### PROBLEM
In the DBChat page, on what date, at what time and in what room is the talk "Toward Scalable Stochastic Flow Algorithms" held?

### DOCUMENT SECTION
%%

DBChat is a once per week discussion group for students, faculty and staff who are interested in
examining current and emerging topics of interest in the database area and
related research in information systems and networking. Topics of discussion
include work in progress, interesting papers/articles/...
This chat is intended to be completely informal (i.e. no slides)
so that it requires little preparation time and attracts more people.
If we have a visitor that week, DBChat may be cancelled.
Upcoming Talks
Title: Toward Scalable Stochastic Flow Algorithms
Speaker: Prof. Srinivasan Parthasarathy, Ohio State University
When/Where: Oct 12, 2011; AVW 1146, 2pm
Abstract: Many real world problems (biological, social, web) can be effectively
modeled as networks or graphs where nodes represent entities of interest and
edges mimic the interactions or relationships among them. The study of such
complex relationship networks, recently referred to as "network science", can
provide insight into their structure, properties and emergent behavior. Of particular
interest here are rigorous methods for uncovering and understanding important
network structures and motifs (communities) at multiple topological and temporal
scales. Achieving this objective is challenging due to the presence of noise
(false or missing interactions), topological (scale-free)) properties and scalability.

%%

### DATA BLOCK
%%

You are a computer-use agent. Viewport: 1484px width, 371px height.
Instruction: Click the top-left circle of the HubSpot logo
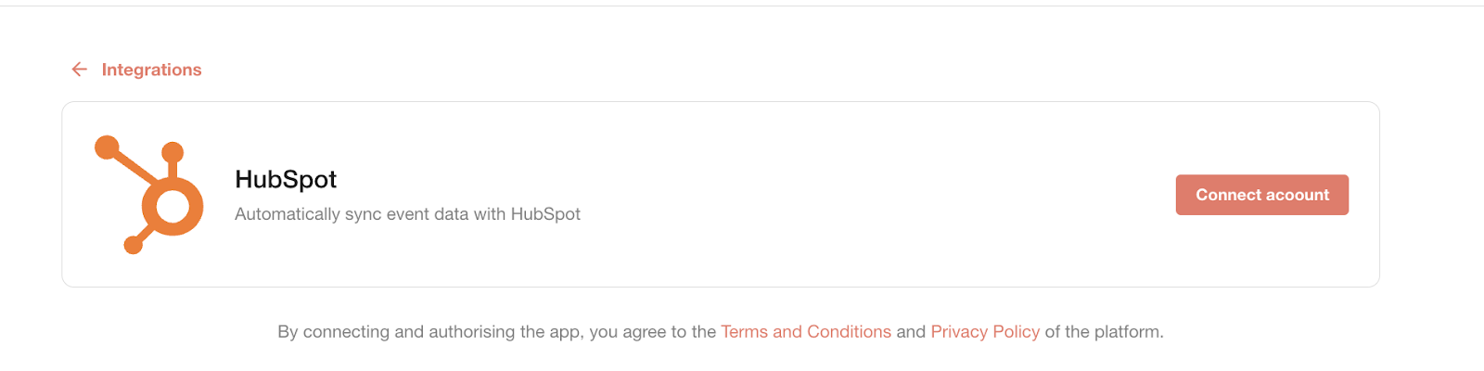[108, 147]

%%

### SOLUTION TO THE PROBLEM
Oct 12, 2011, at 2pm in AVW 1146.